**TEXT EXCERPT:**
*** Block opens ***
2 December 2015
Under reporting of HIV-related deaths hindering the fight against AIDS
The South African Medical Research Council (SAMRC) emphasizes that continued reluctance to acknowledge AIDS as a cause of death is deterring efforts to monitor the impact of HIV control efforts in South Africa.
The SAMRC’s Burden of Disease Research Unit has developed models to produce refined estimates of mortality from HIV/AIDS in South Africa from 1997 – 2010. The refined estimates, published in the Journal of the International AIDS Society, reveal that large numbers of HIV/AIDS deaths remain unacknowledged thus impacting on reported HIV/AIDS mortality statistics.
“We found that 93% of AIDS deaths are misattributed to other causes,” says Unit Director Dr Debbie Bradshaw. “It is clear that HIV/AIDS is under-reported as a cause of death in the vital statistics in South Africa.” The study involved analyzing the existing vital statistics and looking for causes exhibiting the characteristic "AIDS signature" in the age pattern of the change in mortality to identify HIV/AIDS deaths reported as being from other causes.
The study suggests that the percentage of all deaths due to AIDS increased from 14.5% in 1997 to a peak of 42% in 2005 and dropped to 35% in 2010. However, only 6.9% of the estimated AIDS deaths were correctly reported as such. Once this is taken into account, HIV/AIDS is still the leading single cause of death.
Bradshaw says that factors contributing to under-reporting include the under-registration of deaths in general as well as misattribution of AIDS deaths to other causes by medical practitioners. She adds that the study showed that the likely AIDS deaths were attributed to ill-defined natural causes, tuberculosis, lower respiratory infections, and pseudonyms used by doctors to indicate HIV/AIDS.
"The sooner HIV/ AIDS is normalised as a chronic health condition, the sooner South Africa will be able to eliminate the epidemic," Bradshaw says. "Accurate data informs our response to major epidemics that gravely affect the socio economic health of our nation – it is the intelligence needed to guide our interventions.”
NOTES TO THE EDITOR:
Medical practitioners identify both the immediate and the underlying causes of death in patients. For example: a patient may die from pneumonia, but also be HIV positive. Pneumonia is identified as the immediate cause of death while HIV is identified as the underlying cause as it started the sequence of conditions that ultimately led to the death of the patient. Due to concerns about social stigma that may affect the family of the deceased, medical practitioners may be choosing to report the immediate cause of death only. However, from a public health point of view, it is extremely important to know the underlying causes of death so that appropriate interventions can be implemented.
Cause of death statistics reported by Statistics South Africa are based on the notification forms completed by medical practitioners. Given the high proportion of misattribution of AIDS deaths that has been shown by the research undertaken by the SAMRC, the national statistics need to be interpreted carefully.
*** Block closes ***
**WHAT IS BEING ASKED:**
Copy the text on under-reported AIDS deaths from "The study suggests" to "cause of death.", swapping "peak" for "high".

**EXCERPTED RECORDS:**
*** Block opens ***
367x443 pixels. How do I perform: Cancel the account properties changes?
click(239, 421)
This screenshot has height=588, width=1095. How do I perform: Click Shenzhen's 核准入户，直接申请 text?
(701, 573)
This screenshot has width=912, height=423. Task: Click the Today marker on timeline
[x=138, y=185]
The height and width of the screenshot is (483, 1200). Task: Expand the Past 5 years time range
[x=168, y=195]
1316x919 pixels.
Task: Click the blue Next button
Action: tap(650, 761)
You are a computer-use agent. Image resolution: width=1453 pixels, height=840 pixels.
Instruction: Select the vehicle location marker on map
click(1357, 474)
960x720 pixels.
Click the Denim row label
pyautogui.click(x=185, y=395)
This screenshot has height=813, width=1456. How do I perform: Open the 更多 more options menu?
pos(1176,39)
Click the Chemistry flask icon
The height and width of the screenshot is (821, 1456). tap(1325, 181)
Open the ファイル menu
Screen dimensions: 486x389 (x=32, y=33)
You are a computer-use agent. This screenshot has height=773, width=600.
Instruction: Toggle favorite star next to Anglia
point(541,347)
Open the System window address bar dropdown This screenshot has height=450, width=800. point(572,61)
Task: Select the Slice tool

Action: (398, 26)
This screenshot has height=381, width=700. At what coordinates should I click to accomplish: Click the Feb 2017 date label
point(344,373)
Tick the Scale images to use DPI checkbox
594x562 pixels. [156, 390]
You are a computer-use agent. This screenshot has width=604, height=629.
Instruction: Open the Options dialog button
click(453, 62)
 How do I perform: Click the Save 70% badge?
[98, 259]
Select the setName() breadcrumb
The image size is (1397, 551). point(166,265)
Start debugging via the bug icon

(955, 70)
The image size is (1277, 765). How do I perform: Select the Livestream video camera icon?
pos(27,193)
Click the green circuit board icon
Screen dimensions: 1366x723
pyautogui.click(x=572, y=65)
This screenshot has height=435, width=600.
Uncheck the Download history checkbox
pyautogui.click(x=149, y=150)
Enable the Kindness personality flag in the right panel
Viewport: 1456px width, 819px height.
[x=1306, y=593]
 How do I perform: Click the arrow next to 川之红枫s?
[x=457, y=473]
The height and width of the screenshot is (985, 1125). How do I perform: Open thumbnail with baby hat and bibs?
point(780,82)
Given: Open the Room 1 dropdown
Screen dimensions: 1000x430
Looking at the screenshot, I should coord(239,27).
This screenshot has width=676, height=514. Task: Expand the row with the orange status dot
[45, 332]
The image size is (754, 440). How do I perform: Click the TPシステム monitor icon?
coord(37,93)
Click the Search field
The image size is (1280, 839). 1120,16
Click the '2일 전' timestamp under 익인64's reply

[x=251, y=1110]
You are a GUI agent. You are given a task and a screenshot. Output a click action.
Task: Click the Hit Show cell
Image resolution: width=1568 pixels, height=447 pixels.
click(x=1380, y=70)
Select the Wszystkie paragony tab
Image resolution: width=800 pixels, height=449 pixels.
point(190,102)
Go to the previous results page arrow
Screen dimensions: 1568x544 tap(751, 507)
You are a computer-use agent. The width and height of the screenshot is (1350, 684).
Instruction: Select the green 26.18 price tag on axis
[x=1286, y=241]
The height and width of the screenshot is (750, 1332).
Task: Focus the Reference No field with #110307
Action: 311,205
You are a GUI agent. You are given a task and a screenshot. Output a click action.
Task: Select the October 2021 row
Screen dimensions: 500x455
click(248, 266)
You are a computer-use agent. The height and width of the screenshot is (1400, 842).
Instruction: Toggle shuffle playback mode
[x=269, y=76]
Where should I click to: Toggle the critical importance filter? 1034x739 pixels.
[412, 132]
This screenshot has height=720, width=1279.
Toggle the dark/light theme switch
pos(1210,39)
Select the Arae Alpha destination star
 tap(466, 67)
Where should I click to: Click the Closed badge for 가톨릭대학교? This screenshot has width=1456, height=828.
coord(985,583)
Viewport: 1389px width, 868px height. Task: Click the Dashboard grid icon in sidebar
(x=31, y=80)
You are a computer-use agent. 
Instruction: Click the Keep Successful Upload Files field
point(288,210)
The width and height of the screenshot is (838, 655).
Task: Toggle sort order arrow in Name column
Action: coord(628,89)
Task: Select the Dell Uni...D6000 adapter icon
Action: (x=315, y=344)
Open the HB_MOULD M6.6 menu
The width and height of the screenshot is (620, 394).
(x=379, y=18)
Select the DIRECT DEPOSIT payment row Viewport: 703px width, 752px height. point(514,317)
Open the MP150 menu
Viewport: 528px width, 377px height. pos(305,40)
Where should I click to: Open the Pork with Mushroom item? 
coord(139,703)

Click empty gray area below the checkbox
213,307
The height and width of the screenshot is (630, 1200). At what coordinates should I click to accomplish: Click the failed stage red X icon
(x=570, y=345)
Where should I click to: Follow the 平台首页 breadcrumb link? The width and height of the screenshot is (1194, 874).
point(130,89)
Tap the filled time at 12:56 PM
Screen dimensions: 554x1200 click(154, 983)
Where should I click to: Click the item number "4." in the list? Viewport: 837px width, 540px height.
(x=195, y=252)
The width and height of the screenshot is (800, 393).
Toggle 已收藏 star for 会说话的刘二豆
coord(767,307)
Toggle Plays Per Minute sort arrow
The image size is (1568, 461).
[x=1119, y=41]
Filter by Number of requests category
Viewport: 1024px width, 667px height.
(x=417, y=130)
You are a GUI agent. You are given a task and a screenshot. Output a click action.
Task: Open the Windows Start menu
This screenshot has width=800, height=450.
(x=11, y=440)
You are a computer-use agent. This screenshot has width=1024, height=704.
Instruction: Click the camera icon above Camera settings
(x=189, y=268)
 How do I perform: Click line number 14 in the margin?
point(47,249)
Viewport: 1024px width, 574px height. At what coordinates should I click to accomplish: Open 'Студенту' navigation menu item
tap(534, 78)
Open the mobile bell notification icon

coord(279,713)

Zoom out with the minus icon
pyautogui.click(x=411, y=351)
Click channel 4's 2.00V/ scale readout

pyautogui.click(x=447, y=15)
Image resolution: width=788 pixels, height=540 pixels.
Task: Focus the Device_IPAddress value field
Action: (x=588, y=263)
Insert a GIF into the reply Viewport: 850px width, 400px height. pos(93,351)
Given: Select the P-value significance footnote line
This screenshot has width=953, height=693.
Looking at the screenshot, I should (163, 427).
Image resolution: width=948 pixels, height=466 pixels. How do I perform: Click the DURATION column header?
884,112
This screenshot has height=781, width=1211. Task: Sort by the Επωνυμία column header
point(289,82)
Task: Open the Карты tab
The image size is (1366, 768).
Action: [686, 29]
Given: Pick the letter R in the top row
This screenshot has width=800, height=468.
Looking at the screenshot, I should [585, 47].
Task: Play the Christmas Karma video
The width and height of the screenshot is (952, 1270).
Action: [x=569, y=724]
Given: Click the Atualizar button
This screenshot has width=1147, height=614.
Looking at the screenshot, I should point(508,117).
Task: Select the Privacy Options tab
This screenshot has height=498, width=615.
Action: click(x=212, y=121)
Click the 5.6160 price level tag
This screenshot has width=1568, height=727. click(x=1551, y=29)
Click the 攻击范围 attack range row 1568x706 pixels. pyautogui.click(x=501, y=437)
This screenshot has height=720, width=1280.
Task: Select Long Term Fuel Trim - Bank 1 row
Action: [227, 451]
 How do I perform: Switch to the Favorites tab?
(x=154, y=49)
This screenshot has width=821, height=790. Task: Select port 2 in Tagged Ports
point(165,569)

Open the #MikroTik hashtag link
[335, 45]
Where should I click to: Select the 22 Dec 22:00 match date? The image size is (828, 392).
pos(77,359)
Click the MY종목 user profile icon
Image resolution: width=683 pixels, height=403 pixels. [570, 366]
*** Block closes ***
**COMPLETED TASK:**
The study suggests that the percentage of all deaths due to AIDS increased from 14.5% in 1997 to a high of 42% in 2005 and dropped to 35% in 2010. However, only 6.9% of the estimated AIDS deaths were correctly reported as such. Once this is taken into account, HIV/AIDS is still the leading single cause of death.